Promouvoir l’expertise

JSA n’a pas parlé de négo. L’équipe de rapporteurs, présidée par Claude Robine et entrainée par notre fougueux Breton Pierre David, rapporteur général du congrès, s’en est ensuite chargée. JSA a pris comme exemple de réaction face à cette crise inconnue, l’expertise immobilière notariale que, seule, la conférence du plan s’évertuait vainement à promouvoir. Avec son apôtre en chef M. Aspignon… (souvenirs !) il a développé son exemple avec un chiffre : si chaque notaire produisait un rapport d’expertise par jour à 300 francs (l’euro n’existait pas en 1973 !), la crise serait contenue au moins dans ses effets les plus dévastateurs.
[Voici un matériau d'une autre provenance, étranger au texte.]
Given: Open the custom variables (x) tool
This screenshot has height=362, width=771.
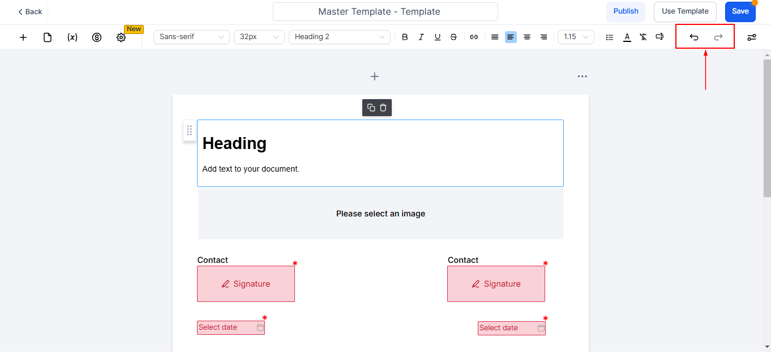Looking at the screenshot, I should [x=72, y=37].
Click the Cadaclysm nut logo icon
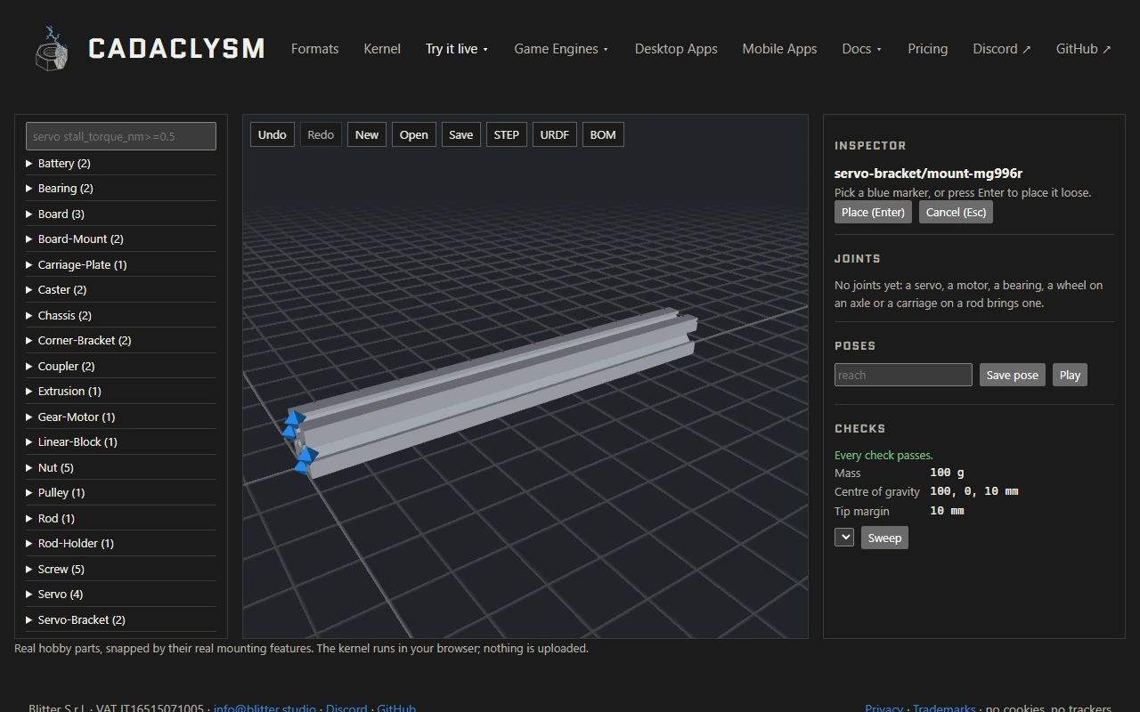This screenshot has width=1140, height=712. coord(52,48)
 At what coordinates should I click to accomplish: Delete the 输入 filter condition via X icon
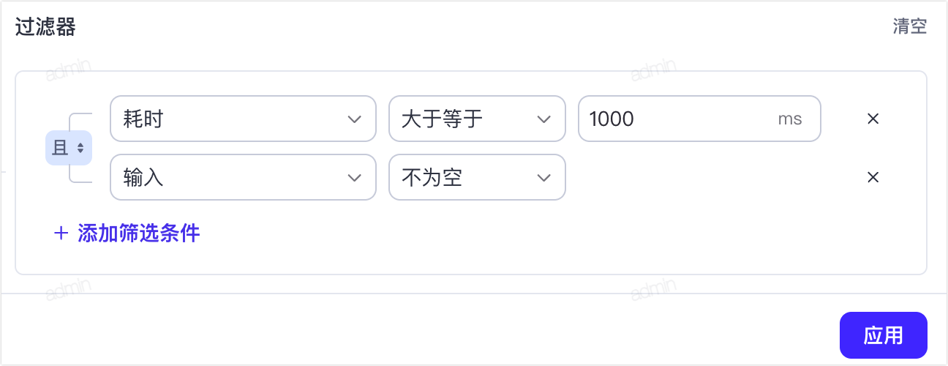tap(873, 177)
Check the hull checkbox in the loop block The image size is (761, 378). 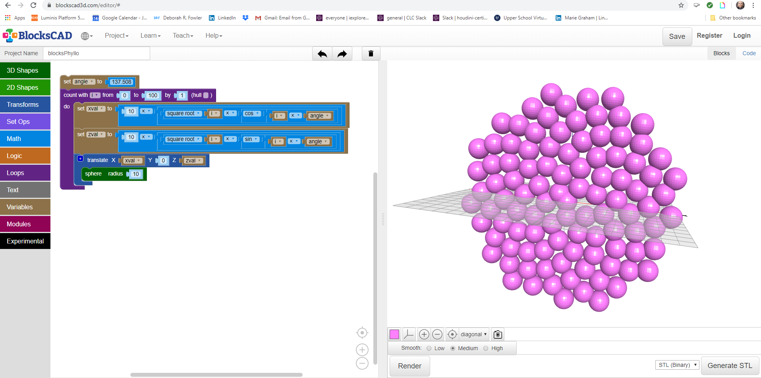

C’est ainsi que nombre de jeunes et moins jeunes, sans compétence dans ce domaine, ont « profité » de la crise pour se former et se lancer dans cette activité alors inconnue. Et ils y ont persévéré ! Effet secondaire que JSA avait peut-être prévu, mais sans nous le dire, l’habitude et le goût du développement ont naturellement suivi avec les premiers « succès » de nos expertises !

 

Service complet

Parmi les autres effets induits, il faut citer en 1974, pour contrer la crise persistante, l’action du CSN via la Conférence plan qui organisa, dans chaque région, la grande journée du développement. Le CSN s’est saisi de la belle idée de François Boularan, au congrès Jeune Notariat autour du « SIN » (Service Immobilier Notarial), qui englobe l’expertise, la gestion et la négociation. Et, en outre, le droit de l’entreprise. On ne parlait pas encore de « patrimoine », venu plus tard, au début des années 80. Les jeunes puisaient dans un tel réservoir les idées de leurs actions ! Le tout proposé et appuyé par nos instances. Heureux temps révolu…

 

Le temps de l’action

Cet exemple vieux comme Mathusalem est-il transposable aujourd’hui ? Je ne sais… Mais je suis sûr, en revanche, que c’est dans l’action, et même en réaction à la crise, qu’on peut muscler nos produits. À défaut, les solutions négatives du rabougrissement conduiront au désastre et entraveront le futur rebond. Tout chef d’entreprise est face au même dilemme. Il faut augmenter les produits ou baisser les charges. Le notaire ne saurait donc y échapper. Notre réactivité appuyée par nos propres goûts et compétences, notre dynamisme restent les meilleurs garants de notre avenir.